During a riding lesson before working with the cattle, the smaller of the two friends, Dylan, was instructed by the ranch owner to kick his horse into a lope. It was apparent that Dylan was frustrated with the owner because he kept saying things like “I don’t want to hurt him” or “I can’t do it.” But the owner kept gruffly demanding that he obey him. He was speaking to Dylan like a man and not mincing words. Dylan was irritated with himself because he couldn’t do it, but I think it was because he was not as sure of himself as a man should be.

The entire week they were pushed to go beyond their comfort zones and get their hands dirty in more ways than one. Both struggled during the process, but it was Dylan who had the hardest time finding his place in the role he was assigned to.

By the end of the week, all three men, including the comedic host, were different. They couldn’t say enough about how good it felt to work hard and actually accomplish something themselves. These men had truly become men in a short space of time because they were required to do hard things, to figure out problems, and to control huge animals without thinking twice.

Before their trip, these guys were much like the ones I mentioned in the beginning. Quiet, always bending to the will of the females in their lives, not being able to take control of a situation in order to secure an outcome. Their hands were not calloused or dirty, but all three began to feel the power that was handed over to them the moment they settled into the saddle.

So what is wrong with our young men today? Why are they not able to be firm in their convictions and take control of their lives?

Elizabeth Gilbert says it is because they lack the traditional rite of passage into manhood. One Native American tradition was to send a young man out into the wilderness alone for months, allowing no contact with his tribe. He was forced to rely on himself for everything, because there was no one there to help him. When he returned, he was welcomed with open arms and believed to have passed from boyhood to manhood on his long and arduous journey. Our culture does not see this as important. Our boys grow up, graduate from high school, go to college to get a job where they will work “in a box” (as Eustace Conway refers to it) and then be laid to rest, in a box. And he is right. Our lives are spent moving from one box to another, while driving a box.

The nature of a man is to find out what is beyond the limits of his community, to see things that no one else has, and to provide the best for his family so that they can continue his legacy.

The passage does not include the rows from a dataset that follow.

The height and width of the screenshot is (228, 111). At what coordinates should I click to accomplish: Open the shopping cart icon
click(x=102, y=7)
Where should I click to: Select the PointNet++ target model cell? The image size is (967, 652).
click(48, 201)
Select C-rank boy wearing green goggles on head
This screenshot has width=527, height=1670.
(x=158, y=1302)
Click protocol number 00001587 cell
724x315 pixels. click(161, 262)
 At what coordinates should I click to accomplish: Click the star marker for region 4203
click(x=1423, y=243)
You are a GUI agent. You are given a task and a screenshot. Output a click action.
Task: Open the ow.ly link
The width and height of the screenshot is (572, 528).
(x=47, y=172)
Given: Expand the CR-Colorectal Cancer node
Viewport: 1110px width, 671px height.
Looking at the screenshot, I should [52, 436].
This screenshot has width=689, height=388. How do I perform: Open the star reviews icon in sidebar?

My father and brother took frequent hiking trips together out to West Texas a few years ago. They slept on the ground, ate what they carried with them, and peed in the woods. No distractions, no work, no noise. Just the two of them exploring a vast wilderness that was theirs to discover. My brother will tell you that those trips are some of the most special moments in his life. Learning to be a man at peace with wildlife and the open skies above, outside the box, with a thunderstorm rumbling above your two man tent will show you how small you really are.

This is what a rite of passage is made up of: Self-reliance, courage, and honesty about yourself and your place in the world. Men today can learn a lot from Daniel Boone, Meriwether Lewis, and Eustace Conway. Masculinity is vital to the vibrancy and survival of our culture. We need men to lead, discover, and provide the way they were meant to.

Encouraging young men to actually be men is important. When they discover that they no longer have to depend on someone else for their survival, they have stepped into the realm of the Men of Destiny.